Daisy gave him a severe but not unkind stare. “You haven't had any sleep in two days, have you? Go home and go to bed, Nick.”
“Remember how you used to hate to go to bed as a kid, Daze?” As the only girl in the family, she had a room of her own, while the three boys were quartered in the dormitory into which the former attic had been remodeled. The only O'Connor who slept by herself, Daisy had been lonely at bedtime. Moody hoped this was not still the case and that she was not looking for some bum at Walsh's to take her back to his place. She still lived with her mother in the family house.
“I got some sense when I grew up,” she said now, passing him. “I just wish
you
did.” She had gone by but stopped abruptly and turned. “I didn't mean it the way it sounded, Nick. What I meant was, you really ought to take better care of yourself. We all want that, you know.” She turned away just as quickly and began to use the telephone.
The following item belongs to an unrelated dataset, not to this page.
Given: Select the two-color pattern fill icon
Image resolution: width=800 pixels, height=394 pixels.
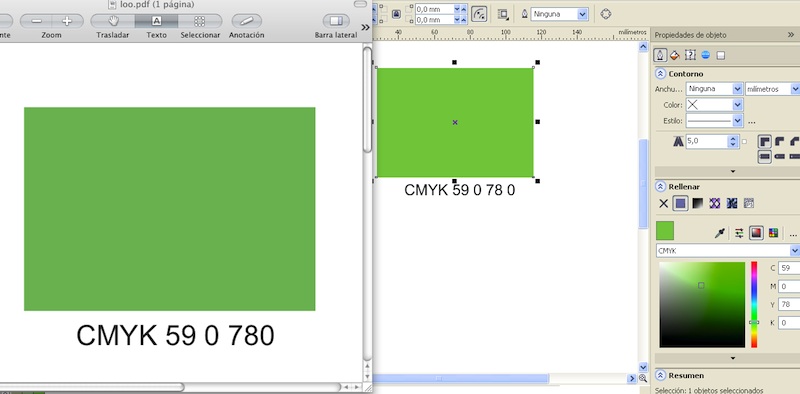Looking at the screenshot, I should (714, 204).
Moody was touched by her words, sufficiently so that all at once he got himself together and plodded toward the door, past the bar, where he said good night to an obviously relieved Borelli, and then onto the sidewalk outside in the fresh air and, when he got beyond the canopy, under a sky full of stars that seemed at once smaller than usual but much brighter. His car was parked nearby in a forbidden loading zone marked with a sign and glaring yellow stripes, but no vehicle in Walsh's vicinity was ever ticketed unless it obviously belonged to some civilian interloper.
He was trying to insert the key in the door when he heard a sound behind him. His faculties were instandy in working order and focused. As he was turning, hand on the revolver clipped to his belt, he had a millisecond in which to think: now the muggers are going too far.